BRIEF:
The answer consists solely of the listing's lines from the first through the line containing "The image size is (898, 491).", each reproduced exactly.

DATASET EXTRACT:
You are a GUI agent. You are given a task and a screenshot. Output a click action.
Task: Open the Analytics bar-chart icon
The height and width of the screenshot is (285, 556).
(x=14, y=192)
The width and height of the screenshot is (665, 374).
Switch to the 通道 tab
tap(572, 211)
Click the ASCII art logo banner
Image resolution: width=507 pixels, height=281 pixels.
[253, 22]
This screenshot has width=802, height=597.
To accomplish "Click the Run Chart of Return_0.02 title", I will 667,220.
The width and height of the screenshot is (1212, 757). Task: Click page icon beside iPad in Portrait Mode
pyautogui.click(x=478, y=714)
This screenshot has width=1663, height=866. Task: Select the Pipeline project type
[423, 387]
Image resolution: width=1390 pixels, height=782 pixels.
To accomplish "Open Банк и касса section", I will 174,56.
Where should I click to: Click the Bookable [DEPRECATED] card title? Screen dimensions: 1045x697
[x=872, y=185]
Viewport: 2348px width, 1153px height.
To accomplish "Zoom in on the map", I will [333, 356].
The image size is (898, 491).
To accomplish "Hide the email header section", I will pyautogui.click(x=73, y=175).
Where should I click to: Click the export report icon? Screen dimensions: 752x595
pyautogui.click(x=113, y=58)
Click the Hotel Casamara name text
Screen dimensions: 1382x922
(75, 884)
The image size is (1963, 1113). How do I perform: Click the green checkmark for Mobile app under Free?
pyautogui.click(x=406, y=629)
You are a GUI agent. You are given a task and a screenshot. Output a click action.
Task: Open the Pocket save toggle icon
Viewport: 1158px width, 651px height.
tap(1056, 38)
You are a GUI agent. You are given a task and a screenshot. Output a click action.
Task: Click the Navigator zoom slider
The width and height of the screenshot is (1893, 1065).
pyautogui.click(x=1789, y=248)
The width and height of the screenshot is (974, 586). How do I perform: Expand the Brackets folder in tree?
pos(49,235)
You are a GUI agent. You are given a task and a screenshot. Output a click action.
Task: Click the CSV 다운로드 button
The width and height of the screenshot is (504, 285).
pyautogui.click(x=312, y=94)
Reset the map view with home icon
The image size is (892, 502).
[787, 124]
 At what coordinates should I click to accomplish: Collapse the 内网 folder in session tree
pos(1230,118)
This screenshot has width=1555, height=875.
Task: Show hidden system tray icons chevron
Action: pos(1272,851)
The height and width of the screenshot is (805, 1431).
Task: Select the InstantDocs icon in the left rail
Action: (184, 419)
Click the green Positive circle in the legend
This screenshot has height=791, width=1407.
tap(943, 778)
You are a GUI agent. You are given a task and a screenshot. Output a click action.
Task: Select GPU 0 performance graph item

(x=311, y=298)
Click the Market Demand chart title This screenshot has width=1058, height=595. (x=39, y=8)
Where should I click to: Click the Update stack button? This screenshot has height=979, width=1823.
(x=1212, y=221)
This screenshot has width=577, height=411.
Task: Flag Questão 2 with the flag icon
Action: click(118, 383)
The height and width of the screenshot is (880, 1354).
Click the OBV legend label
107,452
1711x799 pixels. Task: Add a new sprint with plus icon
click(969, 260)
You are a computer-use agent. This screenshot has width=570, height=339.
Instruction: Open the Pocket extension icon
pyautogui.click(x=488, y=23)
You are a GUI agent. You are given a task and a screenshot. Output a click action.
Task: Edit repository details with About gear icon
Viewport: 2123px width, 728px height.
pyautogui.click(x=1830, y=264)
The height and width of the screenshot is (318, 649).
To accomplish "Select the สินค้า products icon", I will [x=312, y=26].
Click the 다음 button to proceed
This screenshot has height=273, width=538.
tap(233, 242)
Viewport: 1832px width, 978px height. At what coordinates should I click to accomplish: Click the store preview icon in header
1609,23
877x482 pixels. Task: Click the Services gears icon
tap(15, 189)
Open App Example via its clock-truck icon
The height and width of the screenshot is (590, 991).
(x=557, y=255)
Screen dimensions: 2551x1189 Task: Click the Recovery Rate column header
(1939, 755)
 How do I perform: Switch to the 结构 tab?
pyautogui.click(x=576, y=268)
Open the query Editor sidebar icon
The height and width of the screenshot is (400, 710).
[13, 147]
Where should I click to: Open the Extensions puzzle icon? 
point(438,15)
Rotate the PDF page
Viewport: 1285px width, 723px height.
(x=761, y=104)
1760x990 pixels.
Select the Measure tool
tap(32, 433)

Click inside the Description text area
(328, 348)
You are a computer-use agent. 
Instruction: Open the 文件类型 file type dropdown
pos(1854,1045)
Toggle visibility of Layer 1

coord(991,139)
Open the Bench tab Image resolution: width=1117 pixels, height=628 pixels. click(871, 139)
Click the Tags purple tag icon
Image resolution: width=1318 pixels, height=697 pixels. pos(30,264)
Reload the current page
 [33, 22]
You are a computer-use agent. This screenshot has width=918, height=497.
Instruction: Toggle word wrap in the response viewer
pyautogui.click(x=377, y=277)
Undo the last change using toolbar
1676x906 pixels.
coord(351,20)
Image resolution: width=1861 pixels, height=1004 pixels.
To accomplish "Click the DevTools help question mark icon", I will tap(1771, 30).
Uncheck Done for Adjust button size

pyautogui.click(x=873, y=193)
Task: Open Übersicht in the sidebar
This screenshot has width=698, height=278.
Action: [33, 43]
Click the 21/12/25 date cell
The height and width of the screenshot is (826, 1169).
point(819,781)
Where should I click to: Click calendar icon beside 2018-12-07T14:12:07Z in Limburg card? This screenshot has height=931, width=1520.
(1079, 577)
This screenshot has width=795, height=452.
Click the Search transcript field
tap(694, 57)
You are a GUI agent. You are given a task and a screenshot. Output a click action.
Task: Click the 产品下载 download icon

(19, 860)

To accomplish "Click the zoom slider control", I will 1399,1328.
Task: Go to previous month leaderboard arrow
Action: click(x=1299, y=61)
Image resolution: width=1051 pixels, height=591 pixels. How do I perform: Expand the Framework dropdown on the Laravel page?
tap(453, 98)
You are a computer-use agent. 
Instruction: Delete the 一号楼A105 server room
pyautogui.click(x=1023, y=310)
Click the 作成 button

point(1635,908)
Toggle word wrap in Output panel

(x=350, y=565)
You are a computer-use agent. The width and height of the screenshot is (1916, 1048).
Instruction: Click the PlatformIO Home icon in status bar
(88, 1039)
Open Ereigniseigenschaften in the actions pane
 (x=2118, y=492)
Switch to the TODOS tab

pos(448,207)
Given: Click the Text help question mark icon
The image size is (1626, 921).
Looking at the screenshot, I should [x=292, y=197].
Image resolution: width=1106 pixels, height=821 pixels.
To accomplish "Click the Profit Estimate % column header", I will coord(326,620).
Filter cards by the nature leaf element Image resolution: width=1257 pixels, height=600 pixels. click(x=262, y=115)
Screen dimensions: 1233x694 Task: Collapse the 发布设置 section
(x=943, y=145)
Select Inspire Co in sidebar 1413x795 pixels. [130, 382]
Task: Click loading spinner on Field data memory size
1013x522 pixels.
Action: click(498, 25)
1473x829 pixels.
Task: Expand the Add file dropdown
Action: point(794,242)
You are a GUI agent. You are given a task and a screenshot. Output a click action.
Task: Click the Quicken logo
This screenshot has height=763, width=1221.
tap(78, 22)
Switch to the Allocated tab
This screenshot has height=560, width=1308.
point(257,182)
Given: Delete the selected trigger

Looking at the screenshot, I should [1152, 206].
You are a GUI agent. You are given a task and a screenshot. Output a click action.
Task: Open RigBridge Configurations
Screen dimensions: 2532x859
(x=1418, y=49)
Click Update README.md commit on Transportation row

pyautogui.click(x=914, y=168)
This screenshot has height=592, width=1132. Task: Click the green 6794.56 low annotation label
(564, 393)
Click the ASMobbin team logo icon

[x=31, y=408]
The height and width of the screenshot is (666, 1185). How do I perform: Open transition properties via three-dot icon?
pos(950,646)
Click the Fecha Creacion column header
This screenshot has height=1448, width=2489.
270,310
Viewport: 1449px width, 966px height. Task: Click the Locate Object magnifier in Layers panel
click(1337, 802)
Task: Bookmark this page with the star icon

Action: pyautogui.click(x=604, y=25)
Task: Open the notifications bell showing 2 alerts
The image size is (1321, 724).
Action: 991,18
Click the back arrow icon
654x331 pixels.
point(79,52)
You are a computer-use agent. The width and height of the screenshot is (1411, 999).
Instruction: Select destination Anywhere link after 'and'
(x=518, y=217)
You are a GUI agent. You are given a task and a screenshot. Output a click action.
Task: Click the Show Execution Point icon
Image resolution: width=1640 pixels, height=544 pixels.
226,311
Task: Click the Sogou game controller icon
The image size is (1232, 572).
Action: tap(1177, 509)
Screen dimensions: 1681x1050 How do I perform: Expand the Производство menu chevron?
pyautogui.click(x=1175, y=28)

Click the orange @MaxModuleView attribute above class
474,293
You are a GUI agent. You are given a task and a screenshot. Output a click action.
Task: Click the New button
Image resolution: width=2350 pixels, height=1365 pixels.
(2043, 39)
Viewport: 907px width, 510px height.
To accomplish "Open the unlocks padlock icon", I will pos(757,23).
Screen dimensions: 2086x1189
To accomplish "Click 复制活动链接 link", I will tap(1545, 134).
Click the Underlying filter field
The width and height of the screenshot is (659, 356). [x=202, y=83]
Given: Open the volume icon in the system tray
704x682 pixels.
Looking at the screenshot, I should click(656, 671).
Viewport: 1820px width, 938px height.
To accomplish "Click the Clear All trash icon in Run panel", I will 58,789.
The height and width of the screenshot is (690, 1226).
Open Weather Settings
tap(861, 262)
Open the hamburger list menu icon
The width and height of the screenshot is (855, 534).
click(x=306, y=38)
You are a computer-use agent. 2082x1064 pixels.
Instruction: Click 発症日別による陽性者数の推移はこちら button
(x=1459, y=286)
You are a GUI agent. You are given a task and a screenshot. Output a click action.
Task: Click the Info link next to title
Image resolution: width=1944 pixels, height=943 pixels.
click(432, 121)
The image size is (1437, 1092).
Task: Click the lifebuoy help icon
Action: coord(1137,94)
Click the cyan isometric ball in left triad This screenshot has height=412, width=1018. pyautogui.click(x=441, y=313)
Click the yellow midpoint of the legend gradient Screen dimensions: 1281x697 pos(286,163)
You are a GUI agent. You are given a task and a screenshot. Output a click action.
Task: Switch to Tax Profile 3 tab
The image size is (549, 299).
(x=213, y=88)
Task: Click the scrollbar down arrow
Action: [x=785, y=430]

ANSWER TO THE EXERCISE:
You are a GUI agent. You are given a task and a screenshot. Output a click action.
Task: Open the Analytics bar-chart icon
The height and width of the screenshot is (285, 556).
(x=14, y=192)
The width and height of the screenshot is (665, 374).
Switch to the 通道 tab
tap(572, 211)
Click the ASCII art logo banner
Image resolution: width=507 pixels, height=281 pixels.
[253, 22]
This screenshot has width=802, height=597.
To accomplish "Click the Run Chart of Return_0.02 title", I will 667,220.
The width and height of the screenshot is (1212, 757). Task: Click page icon beside iPad in Portrait Mode
pyautogui.click(x=478, y=714)
This screenshot has width=1663, height=866. Task: Select the Pipeline project type
[423, 387]
Image resolution: width=1390 pixels, height=782 pixels.
To accomplish "Open Банк и касса section", I will 174,56.
Where should I click to: Click the Bookable [DEPRECATED] card title? Screen dimensions: 1045x697
[x=872, y=185]
Viewport: 2348px width, 1153px height.
To accomplish "Zoom in on the map", I will [333, 356].
The image size is (898, 491).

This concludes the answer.